_AVAILABLE RECORDS_
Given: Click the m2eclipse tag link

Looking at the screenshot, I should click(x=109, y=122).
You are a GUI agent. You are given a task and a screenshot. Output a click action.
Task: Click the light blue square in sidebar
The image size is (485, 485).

_EXERCISE OBJECTIVE_
Respond with an exact reproduction of the lines running from the one that contains "Task: Click the light blue square in sidebar" through the end of the material.

_ANSWER SPACE_
Task: Click the light blue square in sidebar
The image size is (485, 485).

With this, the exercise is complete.